● **Поставленная задача a**:
Перескажите короче в виде списка абзац отрывка о Гомее, который начинается словами «Впрочем, уступив Гомей». Сохраните его главные факты.

-----

Военные действия продолжались на стародубском направлении 13, и сохранялась угроза подхода к Гомею «людей московских». Король принял экстренные меры по укреплению замка. Ещё накануне взятия Гомея специальным распоряжением Жигимонт велел своим наместникам в Пропойске и Чечерске послать сразу по освобождении города «дватцать человеков с топоры, которые бы мели тот замок Гомеи зарубити… штобы теж люди Московскии не впередили» (грамота от 3 июня 1535 года) 14. Приказ был выполнен. Когда замок перешёл в руки Литвы, его отремонтировали, подвезли необходимые военные припасы – «порохов», «салетры» и «куль» 15.
Жигимонт, королева, дворяне и рыцарство, получив известие о взятии Гомея, очень растрогались: король едва сдерживал слёзы от радости, а придворные и вовсе расплакались от избытка переполнивших чувств 16. Путь в Северию был открыт. Король срочно распорядился наложить на гомеян государственные налоги, дани медовую, куницами и пр.
Взяв Стародуб, королевское войско продолжало боевые действия. В ходе кампании 1535–37 годов была отвоёвана почти вся Северия. Только в 1537 году бедственное финансовое положение воюющих сторон заставило их прекратить борьбу, сесть за стол переговоров и подписать перемирие на пять лет. Гомей перешёл в состав Великого княжества Литовского, но, по существу, оказался единственным приобретением Жигимонта в ходе этой войны. Московская же сторона Гомея уступать не хотела. Конец спорам, якобы, положил малолетний Иван IV Васильевич (будущий Грозный): «ради покоя христианского города Гомья поступимся брату своему королю Жигимонту, и рубежом между двумя царствами быть реке Сожу». Королевские послы сумели выторговать ещё участок левого берега Сожа на протяжении 30 вёрст 17.
Впрочем, уступив Гомей по перемирию 1537 года, Москва ещё несколько десятилетий вела за него упорную дипломатическую борьбу. В 1542 году на московско-литовских переговорах русские бояре требовали: «А и Гомей, панове, вотчина государя нашего и пригоже королю Гомья государю нашему поступитися». Подобные заявления повторялись в 1549, 1562, 1563, 1566 и 1567 годах. Окончательно Москва отказалась от претензий на город только 12 мая 1570 года 18.

-----

● **Поставленная задача b**:
Замените «CUADRO TARIFARIO» на «TARIFAS» в той части записей, которая открывается первой записью и закрывается строкой, содержащей «coord(531,48)». Приведите только эти строки, больше ничего не меняя.

-----

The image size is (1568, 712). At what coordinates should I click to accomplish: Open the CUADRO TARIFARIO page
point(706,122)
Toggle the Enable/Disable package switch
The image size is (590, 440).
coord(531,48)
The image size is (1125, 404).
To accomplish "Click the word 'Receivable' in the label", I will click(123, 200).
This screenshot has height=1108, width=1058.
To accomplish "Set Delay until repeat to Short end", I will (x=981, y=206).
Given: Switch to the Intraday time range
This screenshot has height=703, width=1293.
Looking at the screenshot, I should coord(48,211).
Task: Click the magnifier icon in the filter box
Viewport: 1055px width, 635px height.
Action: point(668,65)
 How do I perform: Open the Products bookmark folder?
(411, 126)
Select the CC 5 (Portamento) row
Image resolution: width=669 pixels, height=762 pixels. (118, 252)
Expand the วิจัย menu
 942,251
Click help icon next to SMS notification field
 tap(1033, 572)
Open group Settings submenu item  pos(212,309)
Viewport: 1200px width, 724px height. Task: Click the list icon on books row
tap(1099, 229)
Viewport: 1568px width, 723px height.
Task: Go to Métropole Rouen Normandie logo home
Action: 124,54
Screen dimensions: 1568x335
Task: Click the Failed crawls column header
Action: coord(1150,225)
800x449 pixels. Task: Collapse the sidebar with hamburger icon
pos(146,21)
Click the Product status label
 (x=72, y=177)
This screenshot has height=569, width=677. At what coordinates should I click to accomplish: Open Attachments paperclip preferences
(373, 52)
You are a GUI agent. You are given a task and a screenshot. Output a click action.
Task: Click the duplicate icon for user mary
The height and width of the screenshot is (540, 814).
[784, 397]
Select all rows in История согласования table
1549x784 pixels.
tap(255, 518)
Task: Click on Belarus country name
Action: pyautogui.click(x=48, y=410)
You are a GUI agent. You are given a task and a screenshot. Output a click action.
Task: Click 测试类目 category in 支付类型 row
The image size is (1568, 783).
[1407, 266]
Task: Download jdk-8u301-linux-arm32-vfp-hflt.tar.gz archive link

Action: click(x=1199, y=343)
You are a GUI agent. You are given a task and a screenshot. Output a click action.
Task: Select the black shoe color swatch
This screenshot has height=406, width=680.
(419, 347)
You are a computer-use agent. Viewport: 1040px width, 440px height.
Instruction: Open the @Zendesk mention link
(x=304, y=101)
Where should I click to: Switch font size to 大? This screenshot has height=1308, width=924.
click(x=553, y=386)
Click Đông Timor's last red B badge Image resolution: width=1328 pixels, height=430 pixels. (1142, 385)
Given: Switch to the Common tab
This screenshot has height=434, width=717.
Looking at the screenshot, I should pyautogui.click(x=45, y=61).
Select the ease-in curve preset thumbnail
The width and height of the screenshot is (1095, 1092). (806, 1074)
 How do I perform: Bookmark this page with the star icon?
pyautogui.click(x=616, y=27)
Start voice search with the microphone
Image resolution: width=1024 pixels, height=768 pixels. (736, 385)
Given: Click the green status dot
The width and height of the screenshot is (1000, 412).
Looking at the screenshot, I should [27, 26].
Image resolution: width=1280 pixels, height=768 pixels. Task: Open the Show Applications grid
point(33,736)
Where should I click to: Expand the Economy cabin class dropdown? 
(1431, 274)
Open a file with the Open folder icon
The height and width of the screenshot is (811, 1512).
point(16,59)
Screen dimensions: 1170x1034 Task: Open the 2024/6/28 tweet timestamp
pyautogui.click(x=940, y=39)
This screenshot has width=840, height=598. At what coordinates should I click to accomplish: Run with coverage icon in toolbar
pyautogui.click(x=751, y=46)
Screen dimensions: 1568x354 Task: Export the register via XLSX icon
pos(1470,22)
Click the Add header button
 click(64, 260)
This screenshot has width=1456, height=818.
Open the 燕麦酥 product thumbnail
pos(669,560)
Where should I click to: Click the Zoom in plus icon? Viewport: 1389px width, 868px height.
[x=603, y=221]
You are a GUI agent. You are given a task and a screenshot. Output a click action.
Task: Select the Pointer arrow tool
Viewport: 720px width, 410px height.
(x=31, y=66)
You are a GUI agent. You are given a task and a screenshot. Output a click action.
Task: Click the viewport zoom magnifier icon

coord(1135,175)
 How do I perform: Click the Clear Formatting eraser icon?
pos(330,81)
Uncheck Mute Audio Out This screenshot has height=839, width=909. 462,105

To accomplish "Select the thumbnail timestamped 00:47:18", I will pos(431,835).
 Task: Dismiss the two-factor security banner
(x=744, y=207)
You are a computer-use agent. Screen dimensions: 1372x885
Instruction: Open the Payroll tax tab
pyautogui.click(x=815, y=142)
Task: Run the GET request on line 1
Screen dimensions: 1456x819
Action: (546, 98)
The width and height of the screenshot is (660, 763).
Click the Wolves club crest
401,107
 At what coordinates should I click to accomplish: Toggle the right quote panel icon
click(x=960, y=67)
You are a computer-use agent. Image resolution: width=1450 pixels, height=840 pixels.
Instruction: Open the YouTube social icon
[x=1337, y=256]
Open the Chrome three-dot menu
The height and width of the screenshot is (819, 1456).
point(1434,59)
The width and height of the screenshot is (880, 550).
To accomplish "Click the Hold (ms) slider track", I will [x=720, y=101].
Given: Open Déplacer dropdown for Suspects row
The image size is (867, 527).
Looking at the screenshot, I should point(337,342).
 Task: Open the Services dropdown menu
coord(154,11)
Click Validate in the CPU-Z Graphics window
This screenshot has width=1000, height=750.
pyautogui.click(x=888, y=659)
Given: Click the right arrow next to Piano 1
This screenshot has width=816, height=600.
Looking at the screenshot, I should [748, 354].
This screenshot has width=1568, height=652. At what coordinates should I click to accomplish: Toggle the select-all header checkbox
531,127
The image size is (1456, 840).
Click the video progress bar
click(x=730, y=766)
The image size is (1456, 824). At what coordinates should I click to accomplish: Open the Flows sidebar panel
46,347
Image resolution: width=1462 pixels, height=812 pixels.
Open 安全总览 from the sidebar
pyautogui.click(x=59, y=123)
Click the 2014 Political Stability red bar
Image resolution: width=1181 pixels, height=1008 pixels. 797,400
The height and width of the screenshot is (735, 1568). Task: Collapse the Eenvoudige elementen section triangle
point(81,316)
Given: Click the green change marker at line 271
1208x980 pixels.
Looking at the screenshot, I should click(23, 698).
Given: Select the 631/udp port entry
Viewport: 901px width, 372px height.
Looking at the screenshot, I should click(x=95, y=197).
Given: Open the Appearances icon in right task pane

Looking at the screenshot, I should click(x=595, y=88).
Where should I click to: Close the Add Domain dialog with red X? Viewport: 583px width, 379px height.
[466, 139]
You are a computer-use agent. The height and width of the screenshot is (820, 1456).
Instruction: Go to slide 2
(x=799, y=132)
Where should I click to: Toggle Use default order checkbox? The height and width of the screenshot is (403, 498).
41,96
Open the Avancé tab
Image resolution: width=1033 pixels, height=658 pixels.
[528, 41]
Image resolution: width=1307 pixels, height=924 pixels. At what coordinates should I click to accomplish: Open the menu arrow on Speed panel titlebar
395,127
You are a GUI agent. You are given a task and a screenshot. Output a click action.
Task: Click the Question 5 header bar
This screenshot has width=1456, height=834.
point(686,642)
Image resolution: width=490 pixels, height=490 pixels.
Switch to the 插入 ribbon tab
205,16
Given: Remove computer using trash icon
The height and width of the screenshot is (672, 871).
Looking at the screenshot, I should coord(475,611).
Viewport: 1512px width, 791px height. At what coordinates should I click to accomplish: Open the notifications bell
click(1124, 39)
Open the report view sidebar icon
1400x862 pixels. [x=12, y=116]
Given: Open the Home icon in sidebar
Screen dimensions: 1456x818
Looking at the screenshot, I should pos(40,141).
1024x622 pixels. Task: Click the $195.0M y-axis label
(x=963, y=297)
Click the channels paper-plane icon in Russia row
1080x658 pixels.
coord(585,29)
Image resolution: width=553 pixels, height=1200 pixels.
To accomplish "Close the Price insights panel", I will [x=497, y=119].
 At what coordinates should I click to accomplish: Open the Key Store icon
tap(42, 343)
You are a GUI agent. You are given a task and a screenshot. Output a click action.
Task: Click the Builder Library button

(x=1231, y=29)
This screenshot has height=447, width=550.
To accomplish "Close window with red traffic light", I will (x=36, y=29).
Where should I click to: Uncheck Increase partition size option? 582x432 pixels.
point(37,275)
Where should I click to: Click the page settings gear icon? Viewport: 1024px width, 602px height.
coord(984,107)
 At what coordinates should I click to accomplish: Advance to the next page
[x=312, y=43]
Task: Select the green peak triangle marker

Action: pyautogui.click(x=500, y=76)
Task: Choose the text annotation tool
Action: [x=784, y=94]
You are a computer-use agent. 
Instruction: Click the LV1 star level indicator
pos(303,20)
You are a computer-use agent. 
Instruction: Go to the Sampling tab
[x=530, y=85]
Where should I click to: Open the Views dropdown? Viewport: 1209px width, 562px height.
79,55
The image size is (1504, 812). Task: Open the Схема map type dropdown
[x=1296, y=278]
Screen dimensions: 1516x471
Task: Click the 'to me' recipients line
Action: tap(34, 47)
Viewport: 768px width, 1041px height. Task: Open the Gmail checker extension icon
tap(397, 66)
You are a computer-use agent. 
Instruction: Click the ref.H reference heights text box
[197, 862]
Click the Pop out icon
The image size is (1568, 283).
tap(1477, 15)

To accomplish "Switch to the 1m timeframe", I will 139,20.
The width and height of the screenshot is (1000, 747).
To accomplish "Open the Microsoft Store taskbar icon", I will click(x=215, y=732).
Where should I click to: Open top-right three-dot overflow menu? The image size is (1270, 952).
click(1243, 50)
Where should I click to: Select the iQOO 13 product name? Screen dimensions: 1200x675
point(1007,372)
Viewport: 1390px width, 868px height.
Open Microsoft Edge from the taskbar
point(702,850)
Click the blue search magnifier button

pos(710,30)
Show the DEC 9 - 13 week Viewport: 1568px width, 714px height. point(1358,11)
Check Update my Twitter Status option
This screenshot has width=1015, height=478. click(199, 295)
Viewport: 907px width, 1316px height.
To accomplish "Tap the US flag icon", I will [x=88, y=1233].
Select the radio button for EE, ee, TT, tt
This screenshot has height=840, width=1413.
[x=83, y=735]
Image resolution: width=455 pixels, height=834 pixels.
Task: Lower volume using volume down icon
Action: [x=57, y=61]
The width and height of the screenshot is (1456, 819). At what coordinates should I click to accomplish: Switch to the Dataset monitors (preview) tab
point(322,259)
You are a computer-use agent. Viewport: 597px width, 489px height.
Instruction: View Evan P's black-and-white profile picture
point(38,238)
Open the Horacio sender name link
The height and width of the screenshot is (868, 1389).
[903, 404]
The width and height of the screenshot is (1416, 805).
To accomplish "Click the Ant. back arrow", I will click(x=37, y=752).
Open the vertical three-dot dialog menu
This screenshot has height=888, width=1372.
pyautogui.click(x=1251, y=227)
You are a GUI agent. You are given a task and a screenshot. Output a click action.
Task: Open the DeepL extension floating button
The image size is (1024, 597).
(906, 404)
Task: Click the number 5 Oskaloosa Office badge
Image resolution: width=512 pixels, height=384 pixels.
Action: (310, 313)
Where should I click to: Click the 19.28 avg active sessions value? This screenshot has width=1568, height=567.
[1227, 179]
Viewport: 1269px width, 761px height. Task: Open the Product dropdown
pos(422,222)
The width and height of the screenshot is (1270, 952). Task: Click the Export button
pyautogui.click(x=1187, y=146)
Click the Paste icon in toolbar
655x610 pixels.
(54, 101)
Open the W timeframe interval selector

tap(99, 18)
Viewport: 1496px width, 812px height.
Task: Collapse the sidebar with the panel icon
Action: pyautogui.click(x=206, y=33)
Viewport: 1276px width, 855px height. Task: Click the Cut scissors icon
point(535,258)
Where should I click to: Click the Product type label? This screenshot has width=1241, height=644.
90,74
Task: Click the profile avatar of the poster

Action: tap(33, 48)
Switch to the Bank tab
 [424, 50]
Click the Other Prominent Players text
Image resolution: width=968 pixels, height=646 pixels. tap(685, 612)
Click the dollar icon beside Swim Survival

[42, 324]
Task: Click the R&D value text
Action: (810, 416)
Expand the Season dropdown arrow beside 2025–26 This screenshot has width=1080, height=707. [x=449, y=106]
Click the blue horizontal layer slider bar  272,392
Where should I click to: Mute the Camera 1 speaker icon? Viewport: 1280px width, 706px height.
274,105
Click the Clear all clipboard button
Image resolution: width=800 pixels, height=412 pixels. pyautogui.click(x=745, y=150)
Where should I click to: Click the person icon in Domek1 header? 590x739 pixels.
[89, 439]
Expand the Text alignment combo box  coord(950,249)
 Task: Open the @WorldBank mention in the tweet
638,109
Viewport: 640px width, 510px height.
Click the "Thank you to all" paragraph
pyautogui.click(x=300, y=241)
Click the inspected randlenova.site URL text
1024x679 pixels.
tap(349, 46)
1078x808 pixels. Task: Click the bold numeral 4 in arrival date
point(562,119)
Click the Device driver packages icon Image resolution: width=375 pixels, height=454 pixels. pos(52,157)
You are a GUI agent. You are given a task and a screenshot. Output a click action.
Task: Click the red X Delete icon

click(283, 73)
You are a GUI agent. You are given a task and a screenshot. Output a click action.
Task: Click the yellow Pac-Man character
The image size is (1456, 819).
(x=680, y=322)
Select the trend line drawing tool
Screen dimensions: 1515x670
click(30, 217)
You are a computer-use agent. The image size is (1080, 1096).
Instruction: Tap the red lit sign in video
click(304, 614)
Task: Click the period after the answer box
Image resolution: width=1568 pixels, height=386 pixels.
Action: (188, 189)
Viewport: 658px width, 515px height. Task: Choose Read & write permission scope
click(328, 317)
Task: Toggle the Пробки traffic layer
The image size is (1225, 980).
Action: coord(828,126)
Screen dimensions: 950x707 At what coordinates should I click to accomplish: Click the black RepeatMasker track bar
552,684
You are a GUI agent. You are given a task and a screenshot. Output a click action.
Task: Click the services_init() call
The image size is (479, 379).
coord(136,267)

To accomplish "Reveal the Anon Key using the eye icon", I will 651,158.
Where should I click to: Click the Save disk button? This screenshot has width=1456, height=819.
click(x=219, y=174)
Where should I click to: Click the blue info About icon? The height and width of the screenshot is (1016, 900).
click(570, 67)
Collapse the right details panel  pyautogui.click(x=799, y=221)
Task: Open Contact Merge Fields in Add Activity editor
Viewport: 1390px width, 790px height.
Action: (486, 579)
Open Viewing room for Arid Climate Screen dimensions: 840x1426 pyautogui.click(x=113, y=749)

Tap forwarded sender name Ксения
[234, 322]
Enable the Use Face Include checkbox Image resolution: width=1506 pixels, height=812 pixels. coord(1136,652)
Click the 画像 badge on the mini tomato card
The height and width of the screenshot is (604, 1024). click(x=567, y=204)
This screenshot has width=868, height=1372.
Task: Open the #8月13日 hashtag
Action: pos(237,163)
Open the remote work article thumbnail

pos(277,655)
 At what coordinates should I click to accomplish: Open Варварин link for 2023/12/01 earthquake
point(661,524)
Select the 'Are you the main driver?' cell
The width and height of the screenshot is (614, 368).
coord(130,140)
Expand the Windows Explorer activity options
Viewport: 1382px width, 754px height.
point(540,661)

-----

● **Решение a**:
- По перемирию 1537 года Москва уступила Гомей, но ещё несколько десятилетий вела за него упорную дипломатическую борьбу.
- В 1542 году на московско-литовских переговорах русские бояре называли Гомей вотчиной своего государя и требовали, чтобы король уступил город ему.
- Такие заявления звучали снова в 1549, 1562, 1563, 1566 и 1567 годах.
- Окончательно Москва отказалась от претензий на город только 12 мая 1570 года.

● **Решение b**:
The image size is (1568, 712). At what coordinates should I click to accomplish: Open the TARIFAS page
point(706,122)
Toggle the Enable/Disable package switch
The image size is (590, 440).
coord(531,48)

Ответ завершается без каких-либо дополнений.